(Beginning of Data records)

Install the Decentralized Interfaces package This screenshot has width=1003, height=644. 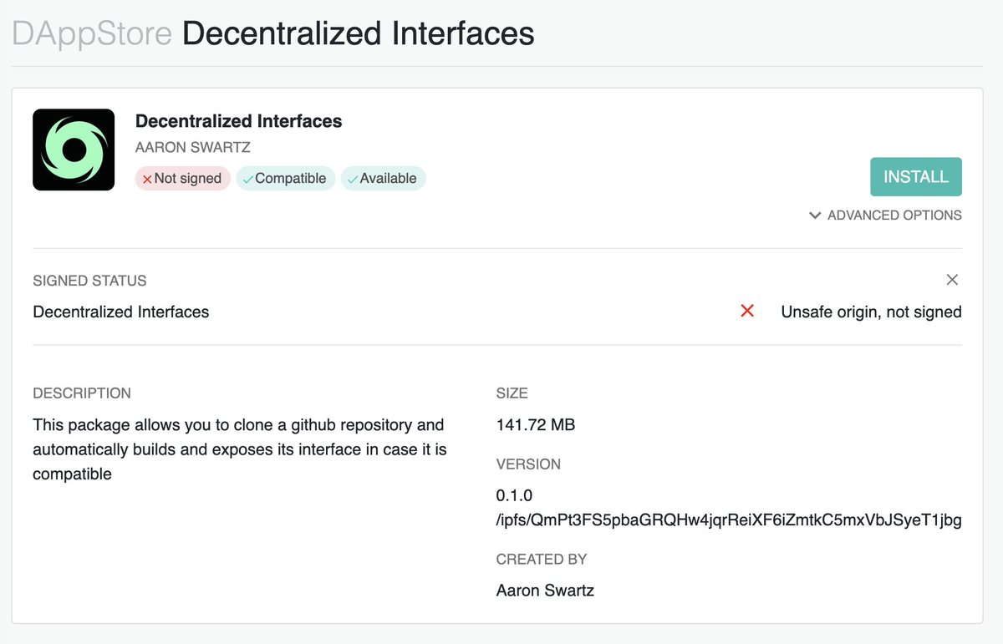click(915, 177)
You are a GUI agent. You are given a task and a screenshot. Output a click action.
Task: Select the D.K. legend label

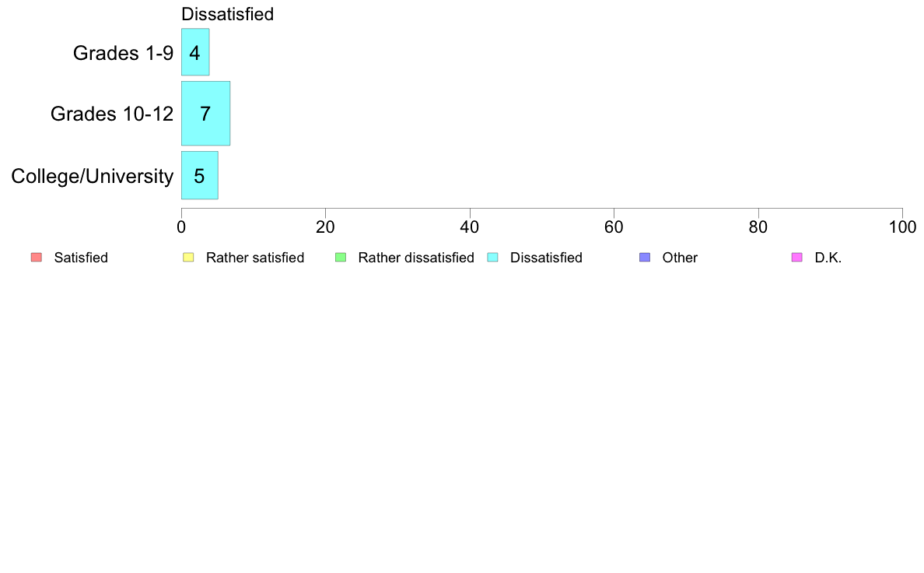pyautogui.click(x=828, y=258)
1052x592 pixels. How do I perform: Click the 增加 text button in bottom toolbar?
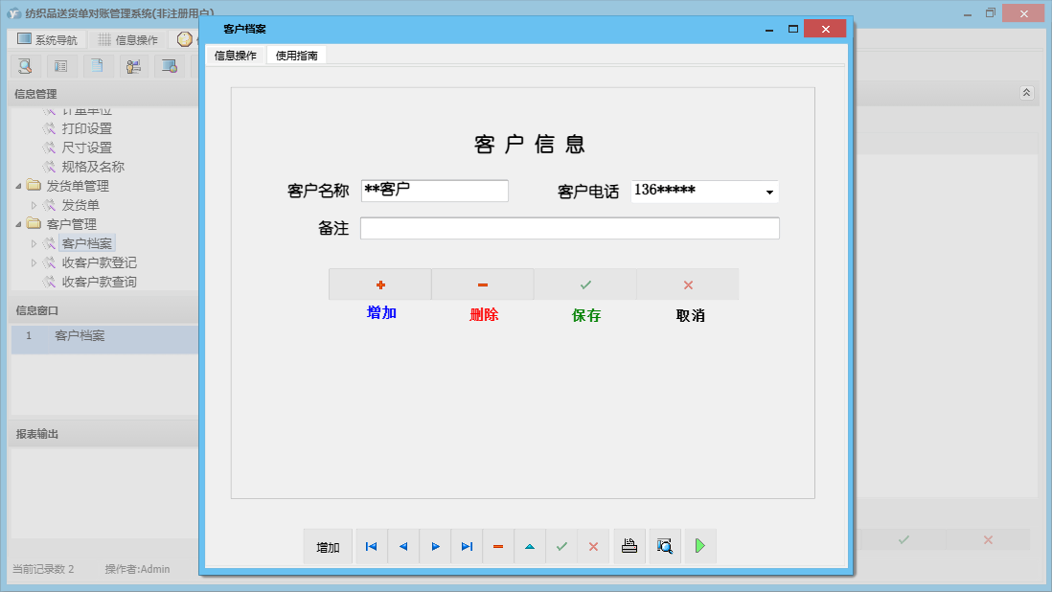pos(328,547)
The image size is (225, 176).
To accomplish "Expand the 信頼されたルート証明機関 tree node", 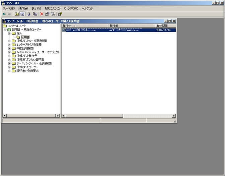I will tap(9, 41).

(End of Data records)

__Activity__: The answer must be the part of the records that opens with the line containing "Task: Select the D.K. legend label" and closes with the line containing "The image size is (225, 176).", reproduced exactly, with no pictures.

__Response to this exercise__:
Task: Select the D.K. legend label

pyautogui.click(x=828, y=258)
1052x592 pixels. How do I perform: Click the 增加 text button in bottom toolbar?
pos(328,547)
The image size is (225, 176).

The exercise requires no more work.